Proverbs 11:3 provides this wisdom: “The integrity of the upright guides them, but the unfaithful are destroyed by their duplicity.” How do you know if you’re upright – a person of integrity – rather than being duplicitous? FCA’s definition of integrity is helpful:
“To have integrity means that you are committed to Christ-like wholeness, both privately and publicly. Basically, it means to live without gaps… You need to be transparent, authentic, honest and trustworthy. You should be the same in all situations and not become someone different when the competition of the game begins… It is not about being perfect, but, as a coach or athlete, you need to be the real deal.” (Integrity, Fellowship of Christian Athletes)
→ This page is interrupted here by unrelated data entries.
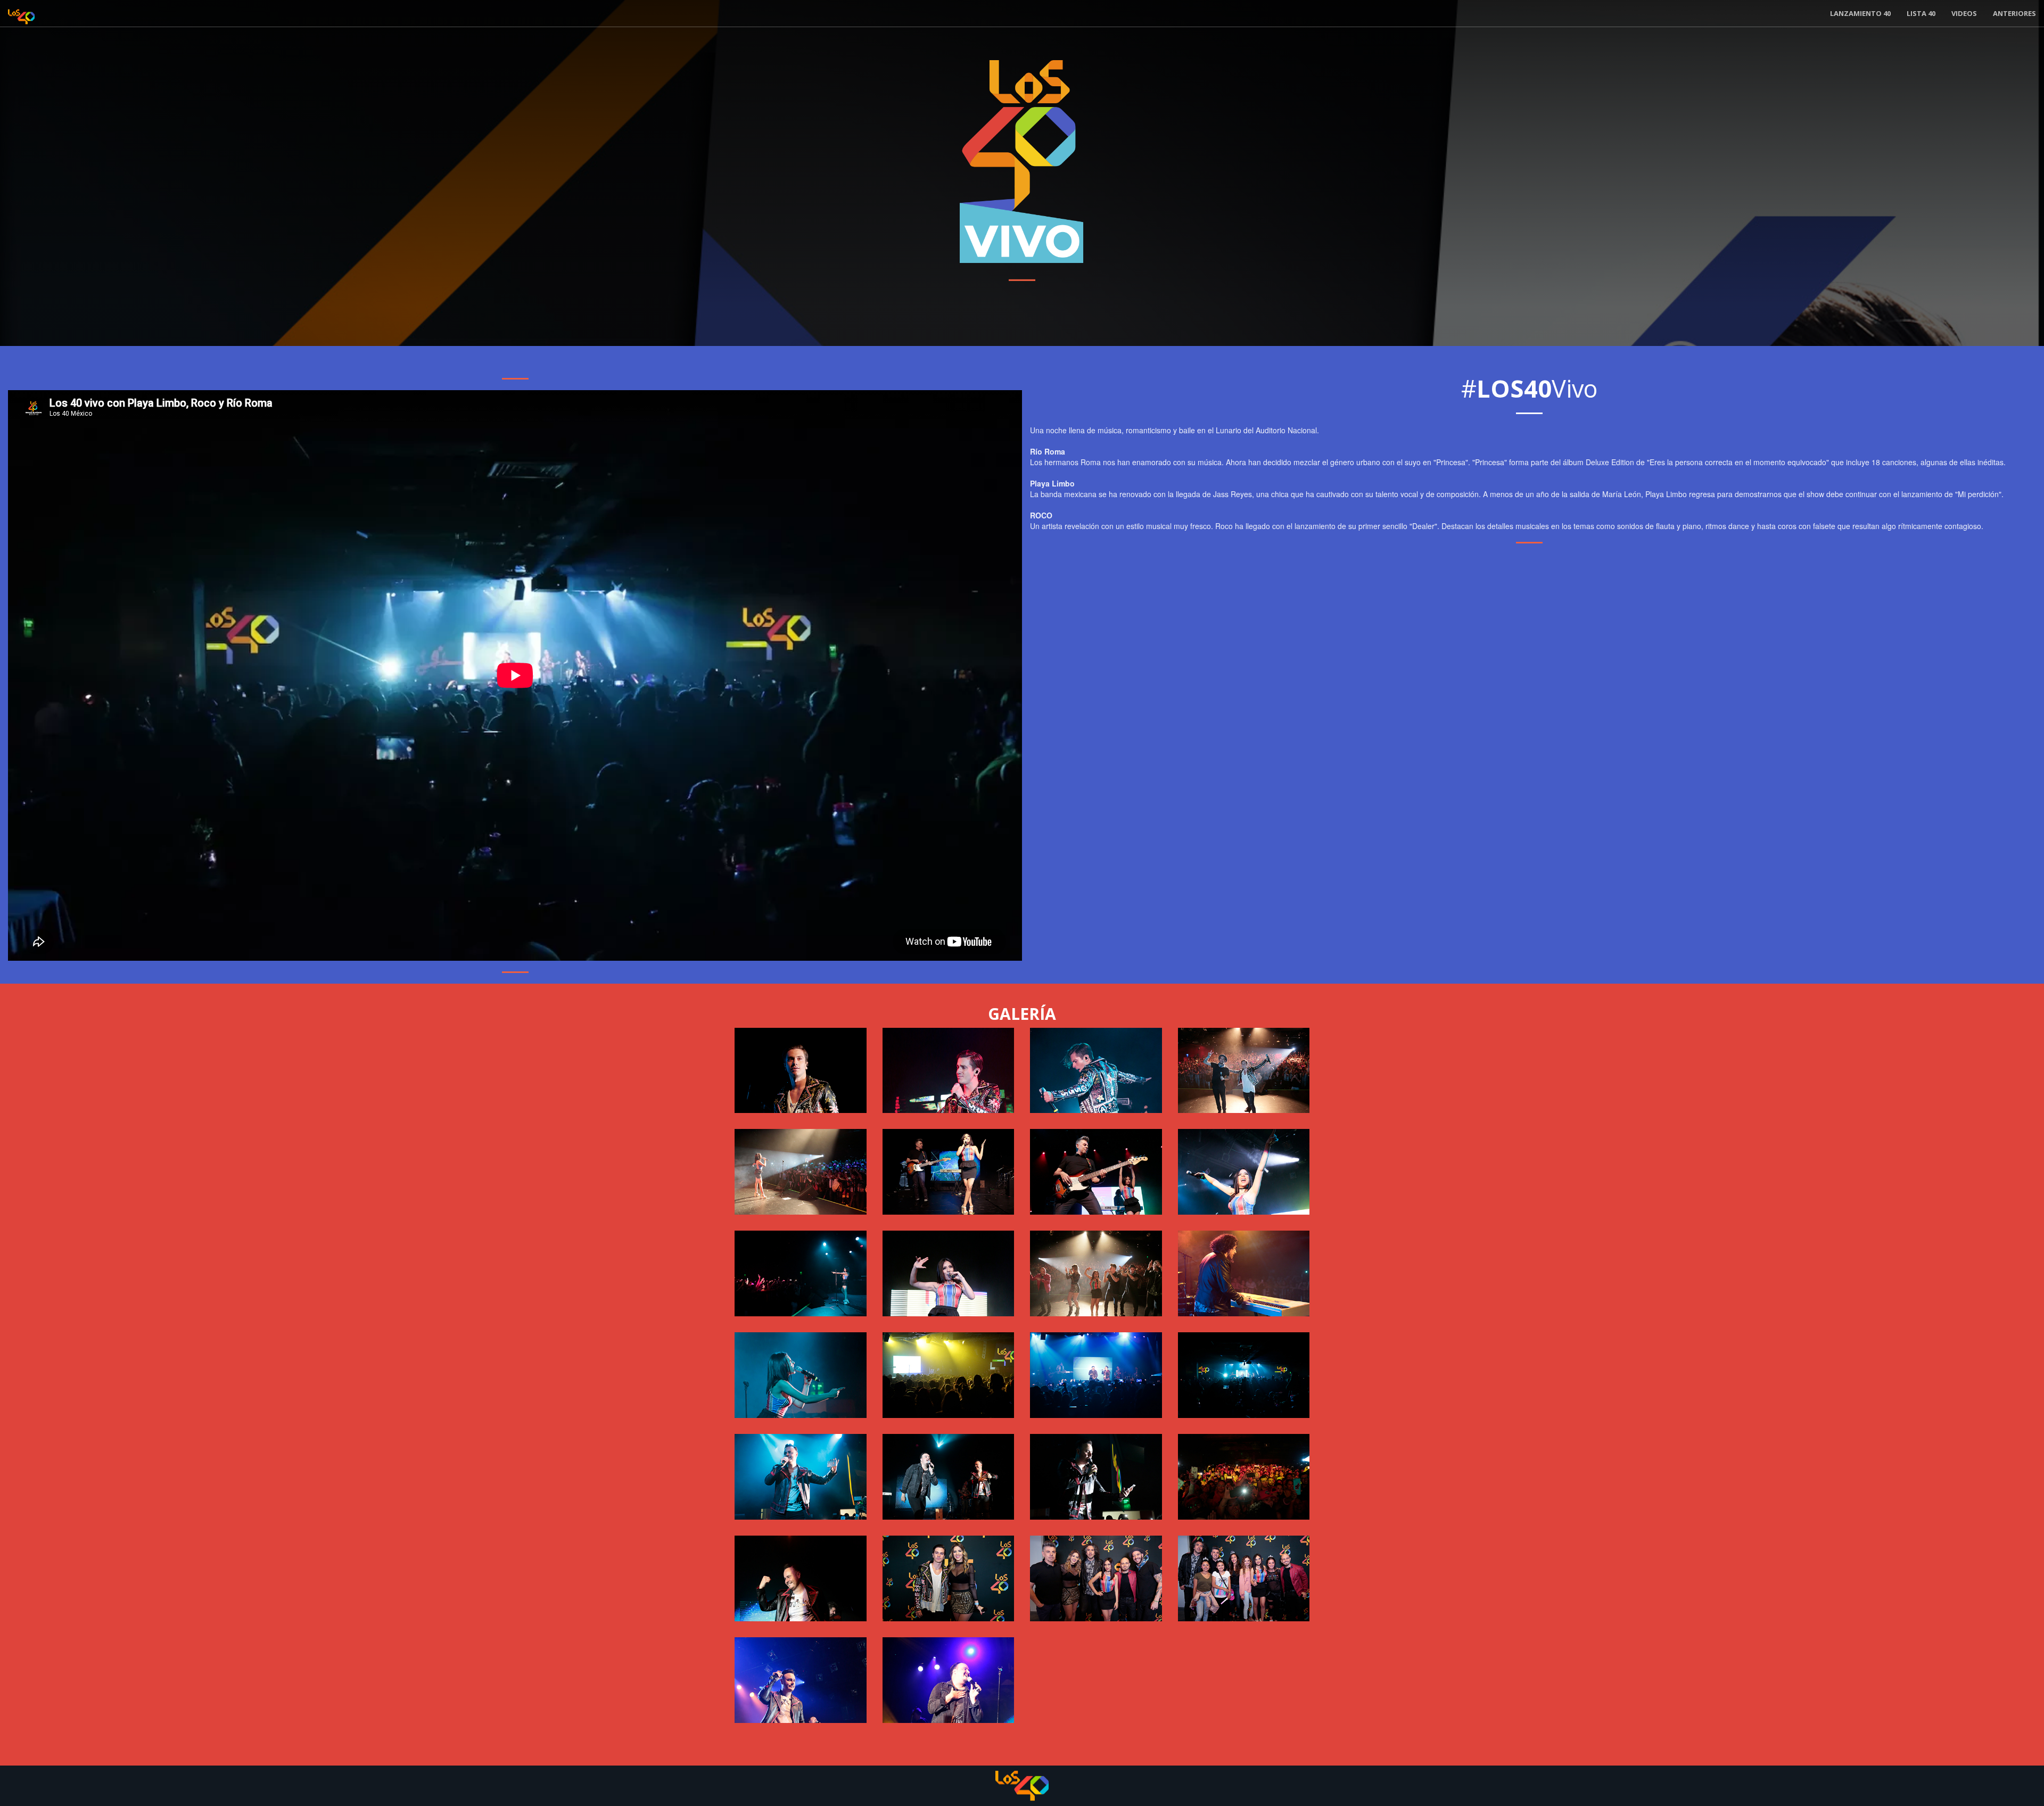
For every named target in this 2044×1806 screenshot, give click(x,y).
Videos (1964, 13)
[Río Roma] (1096, 1375)
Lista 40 (1921, 13)
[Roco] (801, 1071)
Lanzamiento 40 (1860, 13)
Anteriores (2014, 13)
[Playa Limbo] (801, 1172)
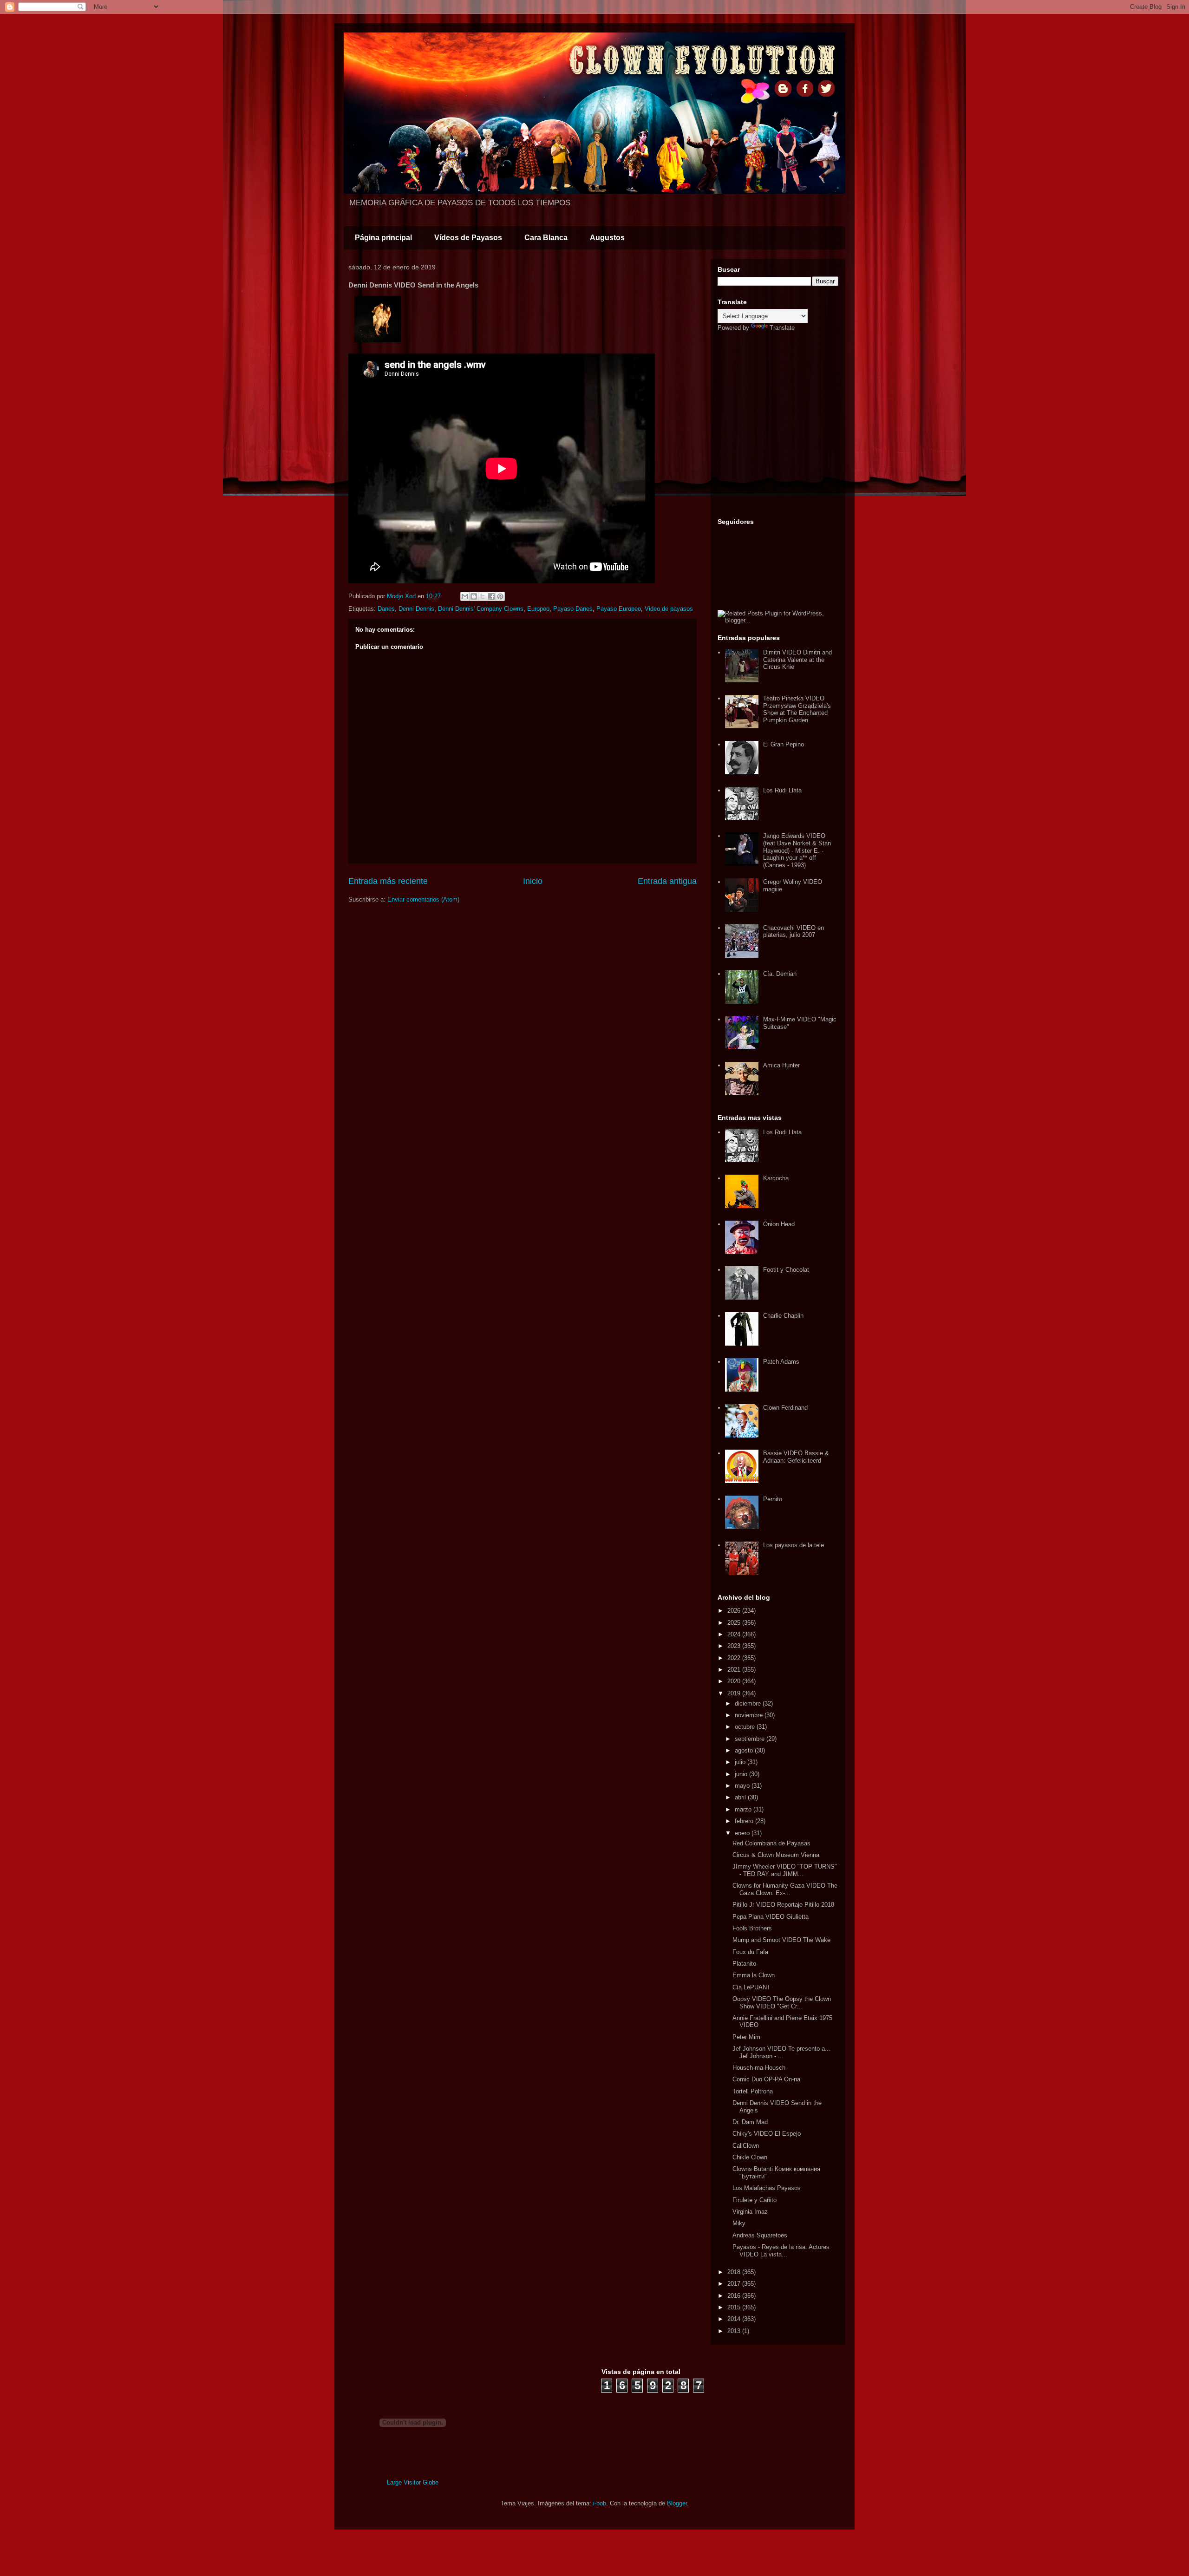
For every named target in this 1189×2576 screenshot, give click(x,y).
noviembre (749, 1715)
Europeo (538, 608)
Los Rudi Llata (782, 790)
We coach with the highest transformational effectiveness and live with the greatest transformational influence when we are committed to Christ-like wholeness, both privately and publicly. We must be people of integrity. We want to be the real deal.
Here’s the challenge: integrity is not a “once I get it, I’m good to go from this point forward” type of characteristic. As FCA’s book called Integrity puts it: “Integrity takes a lifetime to build and a second to lose. We are always one decision away from being stupid.” So how do we avoid “stupid” and instead live with Christ-like wholeness in all situations?
It’s like any foundational skill in sports: it must be cultivated, practiced, and reinforced day after day after day. The Bible speaks of “integrity of heart” (1 Kings 9:4; Psa. 78:72). We live with integrity when it flows out of our heart, the core of who we are. We cultivate integrity of heart by making daily deposits of the Bible into our life so that God’s Word directs our thoughts, motives, words, and actions.
We also daily ask God for wisdom, power, and grace to practice integrity in every situation we encounter that day. In addition, we need people around us who are also committed to living with integrity and who are for us. We give them permission to hold us accountable to being people of integrity in all areas, including our coaching. If they see a lack of integrity or any indication we might be heading toward “stupid,” they’re honest with us. God uses these friends to reinforce our pursuit of Christ-like wholeness.
Sadly, there are far too many examples of coaches who lack integrity. Coach, by God’s grace you can be different. You will never regret coaching and living with integrity. Instead, you’ll experience the delight of God, who tests our hearts and is pleased with integrity (1 Chron. 29:17).